> Activity
In the records that follow, find each line with the word "Image" and copy it.
***** Data to examine
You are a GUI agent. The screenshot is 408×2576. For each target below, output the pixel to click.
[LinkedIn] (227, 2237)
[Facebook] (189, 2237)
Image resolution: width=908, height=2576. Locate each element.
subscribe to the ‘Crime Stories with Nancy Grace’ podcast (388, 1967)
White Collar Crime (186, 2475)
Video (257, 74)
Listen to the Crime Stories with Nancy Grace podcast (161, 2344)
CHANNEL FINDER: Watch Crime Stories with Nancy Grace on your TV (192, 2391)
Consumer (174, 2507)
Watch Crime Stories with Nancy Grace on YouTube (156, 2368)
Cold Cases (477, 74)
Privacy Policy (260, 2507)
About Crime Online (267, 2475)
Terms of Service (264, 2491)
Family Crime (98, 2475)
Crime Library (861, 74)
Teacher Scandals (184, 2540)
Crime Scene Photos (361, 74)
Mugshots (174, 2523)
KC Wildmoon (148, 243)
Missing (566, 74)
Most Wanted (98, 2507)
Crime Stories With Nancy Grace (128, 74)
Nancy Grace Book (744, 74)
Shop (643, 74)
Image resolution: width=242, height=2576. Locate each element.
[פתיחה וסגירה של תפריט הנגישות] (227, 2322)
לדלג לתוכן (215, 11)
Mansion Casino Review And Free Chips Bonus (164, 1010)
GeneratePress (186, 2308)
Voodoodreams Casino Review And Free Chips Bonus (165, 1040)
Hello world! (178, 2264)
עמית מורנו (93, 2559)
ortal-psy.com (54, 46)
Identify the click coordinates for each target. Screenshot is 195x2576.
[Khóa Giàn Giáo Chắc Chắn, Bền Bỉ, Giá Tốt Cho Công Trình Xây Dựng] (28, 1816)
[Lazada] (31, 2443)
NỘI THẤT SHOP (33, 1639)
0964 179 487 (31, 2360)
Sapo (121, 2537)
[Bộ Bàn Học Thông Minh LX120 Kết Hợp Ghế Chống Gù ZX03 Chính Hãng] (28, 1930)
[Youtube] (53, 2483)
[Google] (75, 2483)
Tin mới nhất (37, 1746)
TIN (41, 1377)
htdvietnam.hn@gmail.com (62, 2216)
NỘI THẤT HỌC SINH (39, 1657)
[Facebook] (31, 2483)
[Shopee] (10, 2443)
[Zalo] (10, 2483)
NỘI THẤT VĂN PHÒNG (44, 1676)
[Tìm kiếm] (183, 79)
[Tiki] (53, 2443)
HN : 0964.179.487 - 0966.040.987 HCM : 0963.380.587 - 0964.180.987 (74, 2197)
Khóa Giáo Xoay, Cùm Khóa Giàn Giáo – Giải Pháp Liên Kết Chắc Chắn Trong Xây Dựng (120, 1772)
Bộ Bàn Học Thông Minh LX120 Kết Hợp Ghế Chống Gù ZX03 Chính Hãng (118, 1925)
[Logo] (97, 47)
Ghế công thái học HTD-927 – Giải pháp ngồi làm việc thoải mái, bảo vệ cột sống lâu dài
**********
> Finished task
Image resolution: width=908, height=2576. Locate each element.
Image resolution: width=242, height=2576. Locate each element.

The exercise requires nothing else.